First is if you are considering a LLC or corp then you need to start with a accountant and a attorney.
Nobody here can answer this question for you.
Just you and your accountant and attorney.
If you start out as a DBA then you could probably punt with just a accountant

DLAWNS
02-08-2009, 09:59 PM
I'm personally an S-Corp. My accountant advised me to do this as it would be in my best interest tax wise. I don't remember the reasons but it's worked for me thus far.

hvphotog
02-10-2009, 03:20 PM
S corps and corps offer the best protection if someone comes after you... LLC offers the greatest flexibility when paying yourself..

Consult your accountant and also a local attorney who will be doing the LLC and or Corp..

nosparkplugs
02-10-2009, 03:49 PM
Their is a general misconception that operating under (LLC) limited liability corporation shelters you from liability suites more, that is false, also the fee's/profit generated to start a LLC are much higher for a lawyer when drawing up the LLC, with little extra benefit vs a S-corp. Bottom line starting a LLC generates more income for the companies doing this service, example legal zoom, local lawyers, accountants etc. LLC does nothing more for your business than a S-corp or INC.

richonsa
02-22-2009, 02:04 PM
Members of an LLC are not held personally liable. Same as with a corporation. Please note; the corporate veil can be pierced and members/shareholders can be held personally liable in some cases.

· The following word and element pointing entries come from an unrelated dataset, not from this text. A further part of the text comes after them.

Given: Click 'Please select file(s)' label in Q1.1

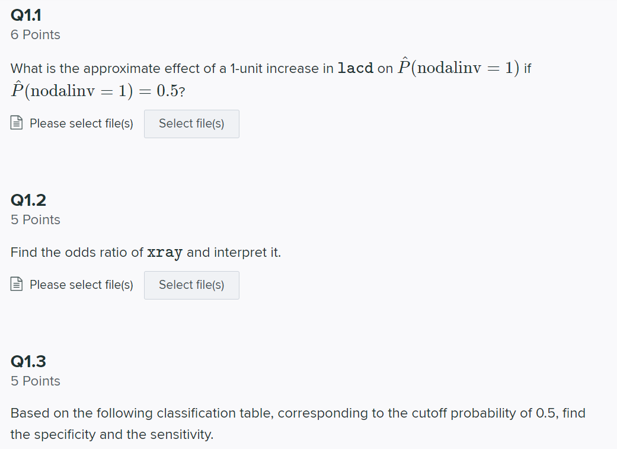Looking at the screenshot, I should (81, 123).
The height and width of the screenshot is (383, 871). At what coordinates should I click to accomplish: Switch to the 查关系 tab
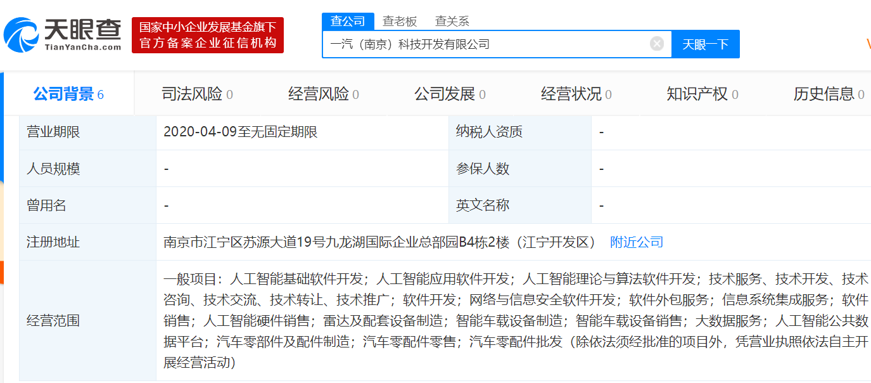[x=451, y=20]
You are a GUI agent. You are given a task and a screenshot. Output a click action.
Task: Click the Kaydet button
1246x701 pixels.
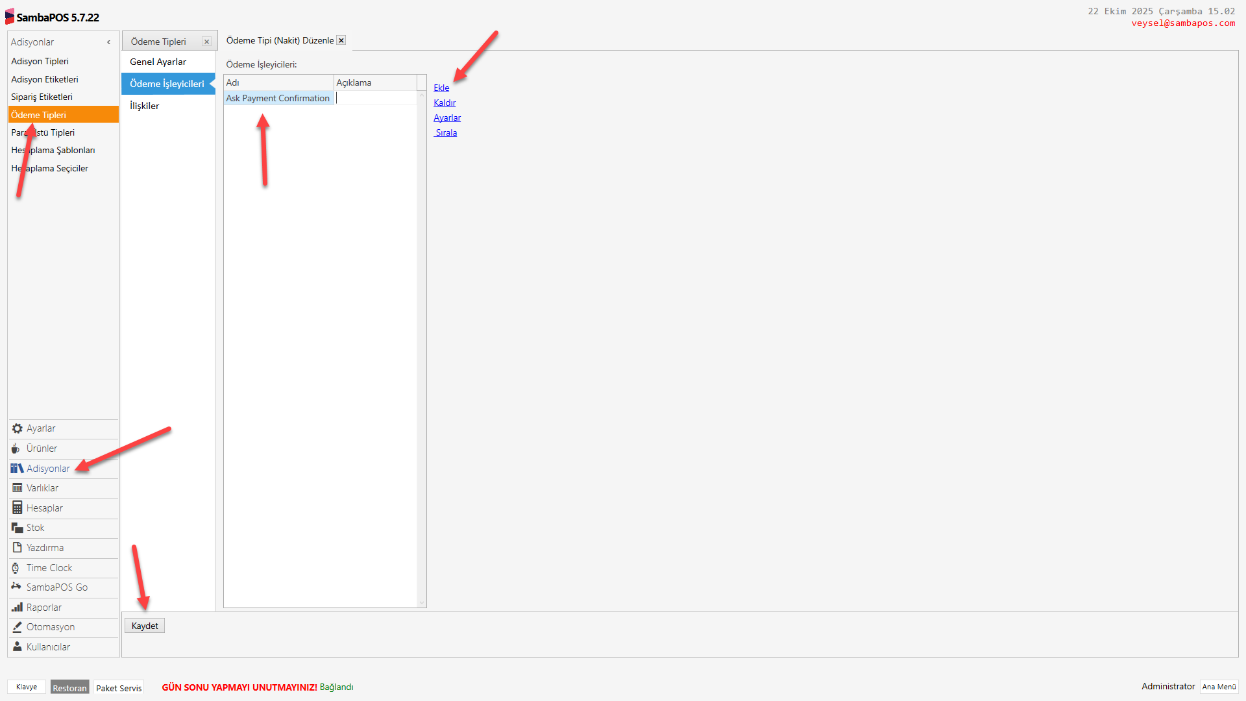(x=145, y=626)
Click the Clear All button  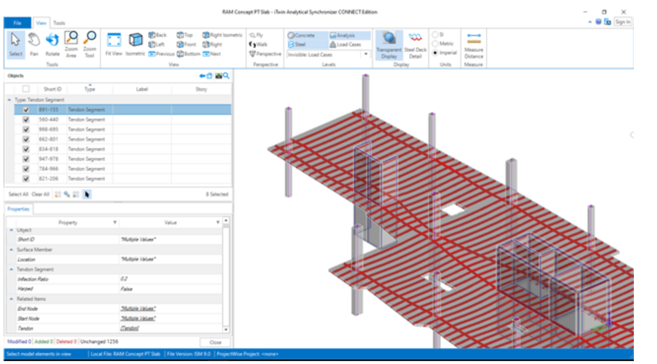pos(40,195)
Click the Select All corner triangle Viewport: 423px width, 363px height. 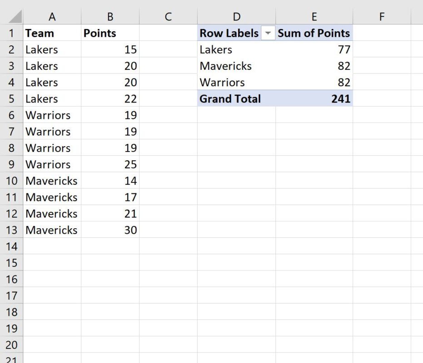(x=15, y=16)
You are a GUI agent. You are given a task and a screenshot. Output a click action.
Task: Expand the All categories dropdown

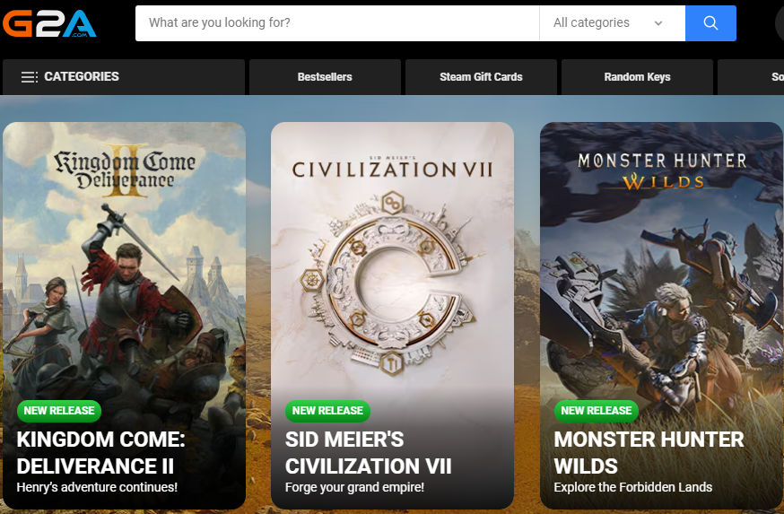coord(612,23)
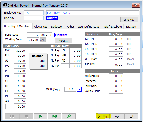The image size is (143, 122).
Task: Open the Deduction tab
Action: (57, 27)
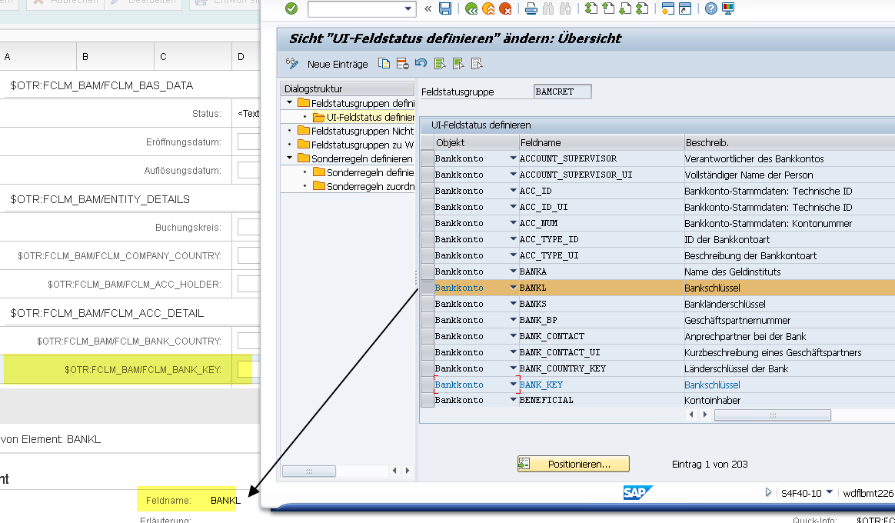
Task: Click the Delete row icon
Action: 402,64
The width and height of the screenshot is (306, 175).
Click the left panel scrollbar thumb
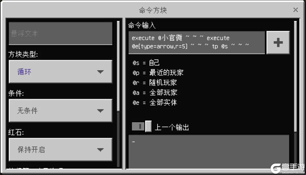(118, 66)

The costs for establishing either one vary state to state. Only an attorney can legally assist you with forming an LLC or corporation. You can do it yourself if you read up on it. I started my own LLC here in Georgia, but I know what the state requires. All states will indicate what is necessary for starting an entity/passthrough, etc.

As far as what is best: An attorney or CPA in your state can give you some advice. That said, and S-corp will allow you to pay yourself a small salary on w-2. The rest of your income will "pass through" at ordinary rates, not subject to FICA taxes.